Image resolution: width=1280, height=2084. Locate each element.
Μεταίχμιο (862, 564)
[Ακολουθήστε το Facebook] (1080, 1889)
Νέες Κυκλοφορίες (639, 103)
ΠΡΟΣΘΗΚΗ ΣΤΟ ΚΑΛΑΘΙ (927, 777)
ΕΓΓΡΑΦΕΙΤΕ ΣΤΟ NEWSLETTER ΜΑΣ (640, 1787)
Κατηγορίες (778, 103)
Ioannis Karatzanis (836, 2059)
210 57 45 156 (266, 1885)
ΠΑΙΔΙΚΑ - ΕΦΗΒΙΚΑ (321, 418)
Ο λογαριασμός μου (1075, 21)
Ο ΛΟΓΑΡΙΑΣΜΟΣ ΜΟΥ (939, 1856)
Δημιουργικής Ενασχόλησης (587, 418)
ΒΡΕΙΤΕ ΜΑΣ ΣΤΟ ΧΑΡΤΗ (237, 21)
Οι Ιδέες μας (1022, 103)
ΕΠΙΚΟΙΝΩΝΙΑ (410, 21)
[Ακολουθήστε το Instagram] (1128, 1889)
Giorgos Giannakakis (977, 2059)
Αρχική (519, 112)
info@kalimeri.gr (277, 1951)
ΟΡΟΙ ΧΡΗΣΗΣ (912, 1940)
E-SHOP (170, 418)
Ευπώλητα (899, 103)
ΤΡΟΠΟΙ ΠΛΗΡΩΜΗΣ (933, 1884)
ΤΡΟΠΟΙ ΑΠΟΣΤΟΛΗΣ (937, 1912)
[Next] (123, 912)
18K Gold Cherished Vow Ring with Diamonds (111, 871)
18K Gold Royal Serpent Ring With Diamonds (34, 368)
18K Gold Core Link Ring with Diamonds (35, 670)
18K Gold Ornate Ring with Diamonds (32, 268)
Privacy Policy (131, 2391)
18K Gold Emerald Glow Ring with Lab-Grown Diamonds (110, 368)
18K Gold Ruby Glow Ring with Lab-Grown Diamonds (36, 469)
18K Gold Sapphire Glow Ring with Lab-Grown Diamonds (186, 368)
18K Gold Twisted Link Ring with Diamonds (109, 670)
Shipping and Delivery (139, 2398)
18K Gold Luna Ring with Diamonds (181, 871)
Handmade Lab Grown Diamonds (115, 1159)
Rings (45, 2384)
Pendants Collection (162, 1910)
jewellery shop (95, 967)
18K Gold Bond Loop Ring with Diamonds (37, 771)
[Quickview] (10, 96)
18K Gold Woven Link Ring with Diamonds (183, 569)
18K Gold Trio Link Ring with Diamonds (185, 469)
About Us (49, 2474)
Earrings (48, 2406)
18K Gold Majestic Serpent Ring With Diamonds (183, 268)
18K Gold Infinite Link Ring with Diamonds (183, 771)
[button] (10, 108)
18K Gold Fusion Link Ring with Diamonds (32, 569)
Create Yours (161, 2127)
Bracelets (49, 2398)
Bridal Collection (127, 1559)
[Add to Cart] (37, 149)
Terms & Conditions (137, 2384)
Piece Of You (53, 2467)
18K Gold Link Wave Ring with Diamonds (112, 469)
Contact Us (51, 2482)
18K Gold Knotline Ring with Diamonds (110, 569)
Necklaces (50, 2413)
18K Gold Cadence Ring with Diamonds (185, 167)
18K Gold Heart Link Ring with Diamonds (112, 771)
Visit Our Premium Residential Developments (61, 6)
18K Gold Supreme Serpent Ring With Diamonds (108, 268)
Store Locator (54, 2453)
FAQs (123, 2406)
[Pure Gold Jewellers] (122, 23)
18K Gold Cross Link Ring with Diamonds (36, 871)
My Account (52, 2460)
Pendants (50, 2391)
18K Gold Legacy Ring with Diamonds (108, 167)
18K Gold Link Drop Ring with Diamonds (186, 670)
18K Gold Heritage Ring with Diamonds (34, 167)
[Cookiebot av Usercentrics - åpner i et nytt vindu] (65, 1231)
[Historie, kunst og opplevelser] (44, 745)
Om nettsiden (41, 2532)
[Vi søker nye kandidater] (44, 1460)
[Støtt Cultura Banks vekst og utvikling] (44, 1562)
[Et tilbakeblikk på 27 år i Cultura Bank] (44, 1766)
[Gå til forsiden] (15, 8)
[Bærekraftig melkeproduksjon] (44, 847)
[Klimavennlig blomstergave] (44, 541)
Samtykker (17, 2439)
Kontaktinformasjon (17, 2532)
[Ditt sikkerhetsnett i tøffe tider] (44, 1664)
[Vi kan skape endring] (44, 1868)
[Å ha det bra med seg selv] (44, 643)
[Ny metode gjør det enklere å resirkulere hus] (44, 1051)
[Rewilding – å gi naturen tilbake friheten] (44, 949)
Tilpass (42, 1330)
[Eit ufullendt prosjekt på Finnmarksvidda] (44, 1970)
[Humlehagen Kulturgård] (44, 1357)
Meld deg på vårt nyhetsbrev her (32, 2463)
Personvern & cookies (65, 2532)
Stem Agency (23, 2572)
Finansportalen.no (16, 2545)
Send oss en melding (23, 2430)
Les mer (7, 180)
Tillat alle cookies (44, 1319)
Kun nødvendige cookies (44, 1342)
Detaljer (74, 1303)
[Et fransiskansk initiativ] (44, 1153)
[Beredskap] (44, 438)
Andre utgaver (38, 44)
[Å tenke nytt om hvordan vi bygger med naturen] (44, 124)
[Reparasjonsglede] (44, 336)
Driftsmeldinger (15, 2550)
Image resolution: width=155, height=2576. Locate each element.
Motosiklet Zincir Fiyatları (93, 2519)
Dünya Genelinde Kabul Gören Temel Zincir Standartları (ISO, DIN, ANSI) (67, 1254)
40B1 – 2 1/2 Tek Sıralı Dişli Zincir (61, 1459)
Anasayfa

◆ Work to complete: Please copy the lines in the records above between the one holding "ΤΡΟΠΟΙ ΑΠΟΣΤΟΛΗΣ (937, 1912)" and the one holding "[Klimavennlig blomstergave] (44, 541)", inclusive, exactly and with no other line.

◆ Response:
ΤΡΟΠΟΙ ΑΠΟΣΤΟΛΗΣ (937, 1912)
[Next] (123, 912)
18K Gold Cherished Vow Ring with Diamonds (111, 871)
18K Gold Royal Serpent Ring With Diamonds (34, 368)
18K Gold Core Link Ring with Diamonds (35, 670)
18K Gold Ornate Ring with Diamonds (32, 268)
Privacy Policy (131, 2391)
18K Gold Emerald Glow Ring with Lab-Grown Diamonds (110, 368)
18K Gold Ruby Glow Ring with Lab-Grown Diamonds (36, 469)
18K Gold Sapphire Glow Ring with Lab-Grown Diamonds (186, 368)
18K Gold Twisted Link Ring with Diamonds (109, 670)
Shipping and Delivery (139, 2398)
18K Gold Luna Ring with Diamonds (181, 871)
Handmade Lab Grown Diamonds (115, 1159)
Rings (45, 2384)
Pendants Collection (162, 1910)
jewellery shop (95, 967)
18K Gold Bond Loop Ring with Diamonds (37, 771)
[Quickview] (10, 96)
18K Gold Woven Link Ring with Diamonds (183, 569)
18K Gold Trio Link Ring with Diamonds (185, 469)
About Us (49, 2474)
Earrings (48, 2406)
18K Gold Majestic Serpent Ring With Diamonds (183, 268)
18K Gold Infinite Link Ring with Diamonds (183, 771)
[button] (10, 108)
18K Gold Fusion Link Ring with Diamonds (32, 569)
Create Yours (161, 2127)
Bracelets (49, 2398)
Bridal Collection (127, 1559)
[Add to Cart] (37, 149)
Terms & Conditions (137, 2384)
Piece Of You (53, 2467)
18K Gold Link Wave Ring with Diamonds (112, 469)
Contact Us (51, 2482)
18K Gold Knotline Ring with Diamonds (110, 569)
Necklaces (50, 2413)
18K Gold Cadence Ring with Diamonds (185, 167)
18K Gold Heart Link Ring with Diamonds (112, 771)
Visit Our Premium Residential Developments (61, 6)
18K Gold Supreme Serpent Ring With Diamonds (108, 268)
Store Locator (54, 2453)
FAQs (123, 2406)
[Pure Gold Jewellers] (122, 23)
18K Gold Cross Link Ring with Diamonds (36, 871)
My Account (52, 2460)
Pendants (50, 2391)
18K Gold Legacy Ring with Diamonds (108, 167)
18K Gold Link Drop Ring with Diamonds (186, 670)
18K Gold Heritage Ring with Diamonds (34, 167)
[Cookiebot av Usercentrics - åpner i et nytt vindu] (65, 1231)
[Historie, kunst og opplevelser] (44, 745)
Om nettsiden (41, 2532)
[Vi søker nye kandidater] (44, 1460)
[Støtt Cultura Banks vekst og utvikling] (44, 1562)
[Et tilbakeblikk på 27 år i Cultura Bank] (44, 1766)
[Gå til forsiden] (15, 8)
[Bærekraftig melkeproduksjon] (44, 847)
[Klimavennlig blomstergave] (44, 541)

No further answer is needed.